TASK TO CARRY OUT :: Every line below must be given again exactly.

----------

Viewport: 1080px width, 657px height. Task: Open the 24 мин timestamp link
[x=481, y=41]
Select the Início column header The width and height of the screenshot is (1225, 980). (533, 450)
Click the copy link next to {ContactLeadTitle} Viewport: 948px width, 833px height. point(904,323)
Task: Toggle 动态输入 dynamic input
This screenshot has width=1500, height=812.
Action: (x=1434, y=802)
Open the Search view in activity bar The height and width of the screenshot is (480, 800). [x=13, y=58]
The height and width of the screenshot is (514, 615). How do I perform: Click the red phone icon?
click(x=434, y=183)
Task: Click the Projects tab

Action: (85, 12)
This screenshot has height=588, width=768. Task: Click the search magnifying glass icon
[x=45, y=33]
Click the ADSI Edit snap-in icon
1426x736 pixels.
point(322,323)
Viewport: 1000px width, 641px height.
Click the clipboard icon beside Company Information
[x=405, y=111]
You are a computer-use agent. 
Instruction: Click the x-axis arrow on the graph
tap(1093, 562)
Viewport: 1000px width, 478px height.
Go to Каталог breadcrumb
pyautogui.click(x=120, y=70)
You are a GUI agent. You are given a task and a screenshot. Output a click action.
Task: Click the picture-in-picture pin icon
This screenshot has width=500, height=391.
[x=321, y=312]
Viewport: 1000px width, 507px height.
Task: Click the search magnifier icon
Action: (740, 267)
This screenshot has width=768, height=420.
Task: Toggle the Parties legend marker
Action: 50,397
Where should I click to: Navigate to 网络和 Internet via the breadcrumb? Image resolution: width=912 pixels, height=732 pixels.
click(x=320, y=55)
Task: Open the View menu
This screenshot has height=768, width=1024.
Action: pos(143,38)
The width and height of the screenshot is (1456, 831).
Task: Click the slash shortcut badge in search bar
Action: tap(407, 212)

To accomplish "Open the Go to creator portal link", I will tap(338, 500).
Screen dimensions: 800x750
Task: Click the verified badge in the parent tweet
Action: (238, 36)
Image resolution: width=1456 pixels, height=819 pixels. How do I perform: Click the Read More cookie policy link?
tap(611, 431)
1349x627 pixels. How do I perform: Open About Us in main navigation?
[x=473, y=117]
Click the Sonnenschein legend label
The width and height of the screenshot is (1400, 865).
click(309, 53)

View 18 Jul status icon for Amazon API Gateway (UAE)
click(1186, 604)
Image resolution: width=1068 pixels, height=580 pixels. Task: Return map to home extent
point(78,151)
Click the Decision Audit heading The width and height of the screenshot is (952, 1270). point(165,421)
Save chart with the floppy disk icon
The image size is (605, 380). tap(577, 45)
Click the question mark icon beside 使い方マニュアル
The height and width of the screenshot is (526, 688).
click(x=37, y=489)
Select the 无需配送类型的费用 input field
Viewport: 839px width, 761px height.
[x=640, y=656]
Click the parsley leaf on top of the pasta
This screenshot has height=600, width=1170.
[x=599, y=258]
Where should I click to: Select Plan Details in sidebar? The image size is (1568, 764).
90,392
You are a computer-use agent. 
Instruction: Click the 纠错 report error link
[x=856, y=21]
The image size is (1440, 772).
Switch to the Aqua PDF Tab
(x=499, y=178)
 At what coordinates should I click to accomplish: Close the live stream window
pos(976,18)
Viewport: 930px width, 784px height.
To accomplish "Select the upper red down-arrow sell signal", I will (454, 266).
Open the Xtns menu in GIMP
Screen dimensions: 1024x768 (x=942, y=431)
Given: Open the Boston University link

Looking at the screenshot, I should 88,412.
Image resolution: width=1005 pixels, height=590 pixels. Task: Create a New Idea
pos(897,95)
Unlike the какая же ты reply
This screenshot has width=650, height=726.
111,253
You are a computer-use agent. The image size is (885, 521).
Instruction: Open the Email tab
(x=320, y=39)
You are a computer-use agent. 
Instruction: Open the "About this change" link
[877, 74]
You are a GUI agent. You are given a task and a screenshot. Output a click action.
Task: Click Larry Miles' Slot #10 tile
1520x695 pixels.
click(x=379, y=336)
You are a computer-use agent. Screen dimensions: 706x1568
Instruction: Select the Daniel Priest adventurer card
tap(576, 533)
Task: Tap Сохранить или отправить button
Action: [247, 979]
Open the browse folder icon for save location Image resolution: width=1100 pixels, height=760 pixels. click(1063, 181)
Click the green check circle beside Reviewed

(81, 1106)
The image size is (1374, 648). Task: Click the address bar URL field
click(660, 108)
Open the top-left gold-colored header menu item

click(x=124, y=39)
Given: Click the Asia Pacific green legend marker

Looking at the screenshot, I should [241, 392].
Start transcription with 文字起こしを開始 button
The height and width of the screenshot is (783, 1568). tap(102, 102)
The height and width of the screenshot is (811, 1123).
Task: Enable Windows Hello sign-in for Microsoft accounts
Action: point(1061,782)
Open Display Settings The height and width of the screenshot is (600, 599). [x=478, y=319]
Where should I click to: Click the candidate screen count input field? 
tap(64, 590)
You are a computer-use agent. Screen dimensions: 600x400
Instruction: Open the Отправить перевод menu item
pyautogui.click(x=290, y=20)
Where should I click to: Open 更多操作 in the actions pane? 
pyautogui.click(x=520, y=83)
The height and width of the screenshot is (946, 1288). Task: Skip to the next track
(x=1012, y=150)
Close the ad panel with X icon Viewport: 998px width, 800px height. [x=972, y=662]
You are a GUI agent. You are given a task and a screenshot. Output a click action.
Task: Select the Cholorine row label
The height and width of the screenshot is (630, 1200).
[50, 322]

----------

RESULT ::
Viewport: 1080px width, 657px height. Task: Open the 24 мин timestamp link
[x=481, y=41]
Select the Início column header The width and height of the screenshot is (1225, 980). (533, 450)
Click the copy link next to {ContactLeadTitle} Viewport: 948px width, 833px height. point(904,323)
Task: Toggle 动态输入 dynamic input
This screenshot has width=1500, height=812.
Action: (x=1434, y=802)
Open the Search view in activity bar The height and width of the screenshot is (480, 800). [x=13, y=58]
The height and width of the screenshot is (514, 615). How do I perform: Click the red phone icon?
click(x=434, y=183)
Task: Click the Projects tab

Action: (85, 12)
This screenshot has height=588, width=768. Task: Click the search magnifying glass icon
[x=45, y=33]
Click the ADSI Edit snap-in icon
1426x736 pixels.
point(322,323)
Viewport: 1000px width, 641px height.
Click the clipboard icon beside Company Information
[x=405, y=111]
You are a computer-use agent. 
Instruction: Click the x-axis arrow on the graph
tap(1093, 562)
Viewport: 1000px width, 478px height.
Go to Каталог breadcrumb
pyautogui.click(x=120, y=70)
You are a GUI agent. You are given a task and a screenshot. Output a click action.
Task: Click the picture-in-picture pin icon
This screenshot has width=500, height=391.
[x=321, y=312]
Viewport: 1000px width, 507px height.
Task: Click the search magnifier icon
Action: (740, 267)
This screenshot has width=768, height=420.
Task: Toggle the Parties legend marker
Action: 50,397
Where should I click to: Navigate to 网络和 Internet via the breadcrumb? Image resolution: width=912 pixels, height=732 pixels.
click(x=320, y=55)
Task: Open the View menu
This screenshot has height=768, width=1024.
Action: pos(143,38)
The width and height of the screenshot is (1456, 831).
Task: Click the slash shortcut badge in search bar
Action: tap(407, 212)

To accomplish "Open the Go to creator portal link", I will tap(338, 500).
Screen dimensions: 800x750
Task: Click the verified badge in the parent tweet
Action: (238, 36)
Image resolution: width=1456 pixels, height=819 pixels. How do I perform: Click the Read More cookie policy link?
tap(611, 431)
1349x627 pixels. How do I perform: Open About Us in main navigation?
[x=473, y=117]
Click the Sonnenschein legend label
The width and height of the screenshot is (1400, 865).
click(309, 53)

View 18 Jul status icon for Amazon API Gateway (UAE)
click(1186, 604)
Image resolution: width=1068 pixels, height=580 pixels. Task: Return map to home extent
point(78,151)
Click the Decision Audit heading The width and height of the screenshot is (952, 1270). point(165,421)
Save chart with the floppy disk icon
The image size is (605, 380). tap(577, 45)
Click the question mark icon beside 使い方マニュアル
The height and width of the screenshot is (526, 688).
click(x=37, y=489)
Select the 无需配送类型的费用 input field
Viewport: 839px width, 761px height.
[x=640, y=656]
Click the parsley leaf on top of the pasta
This screenshot has height=600, width=1170.
[x=599, y=258]
Where should I click to: Select Plan Details in sidebar? The image size is (1568, 764).
90,392
You are a computer-use agent. 
Instruction: Click the 纠错 report error link
[x=856, y=21]
The image size is (1440, 772).
Switch to the Aqua PDF Tab
(x=499, y=178)
 At what coordinates should I click to accomplish: Close the live stream window
pos(976,18)
Viewport: 930px width, 784px height.
To accomplish "Select the upper red down-arrow sell signal", I will (454, 266).
Open the Xtns menu in GIMP
Screen dimensions: 1024x768 (x=942, y=431)
Given: Open the Boston University link

Looking at the screenshot, I should 88,412.
Image resolution: width=1005 pixels, height=590 pixels. Task: Create a New Idea
pos(897,95)
Unlike the какая же ты reply
This screenshot has width=650, height=726.
111,253
You are a computer-use agent. The image size is (885, 521).
Instruction: Open the Email tab
(x=320, y=39)
You are a computer-use agent. 
Instruction: Open the "About this change" link
[877, 74]
You are a GUI agent. You are given a task and a screenshot. Output a click action.
Task: Click Larry Miles' Slot #10 tile
1520x695 pixels.
click(x=379, y=336)
You are a computer-use agent. Screen dimensions: 706x1568
Instruction: Select the Daniel Priest adventurer card
tap(576, 533)
Task: Tap Сохранить или отправить button
Action: [247, 979]
Open the browse folder icon for save location Image resolution: width=1100 pixels, height=760 pixels. click(1063, 181)
Click the green check circle beside Reviewed

(81, 1106)
The image size is (1374, 648). Task: Click the address bar URL field
click(660, 108)
Open the top-left gold-colored header menu item

click(x=124, y=39)
Given: Click the Asia Pacific green legend marker

Looking at the screenshot, I should [241, 392].
Start transcription with 文字起こしを開始 button
The height and width of the screenshot is (783, 1568). tap(102, 102)
The height and width of the screenshot is (811, 1123).
Task: Enable Windows Hello sign-in for Microsoft accounts
Action: point(1061,782)
Open Display Settings The height and width of the screenshot is (600, 599). [x=478, y=319]
Where should I click to: Click the candidate screen count input field? 
tap(64, 590)
You are a computer-use agent. Screen dimensions: 600x400
Instruction: Open the Отправить перевод menu item
pyautogui.click(x=290, y=20)
Where should I click to: Open 更多操作 in the actions pane? 
pyautogui.click(x=520, y=83)
The height and width of the screenshot is (946, 1288). Task: Skip to the next track
(x=1012, y=150)
Close the ad panel with X icon Viewport: 998px width, 800px height. [x=972, y=662]
You are a GUI agent. You are given a task and a screenshot. Output a click action.
Task: Select the Cholorine row label
The height and width of the screenshot is (630, 1200).
[50, 322]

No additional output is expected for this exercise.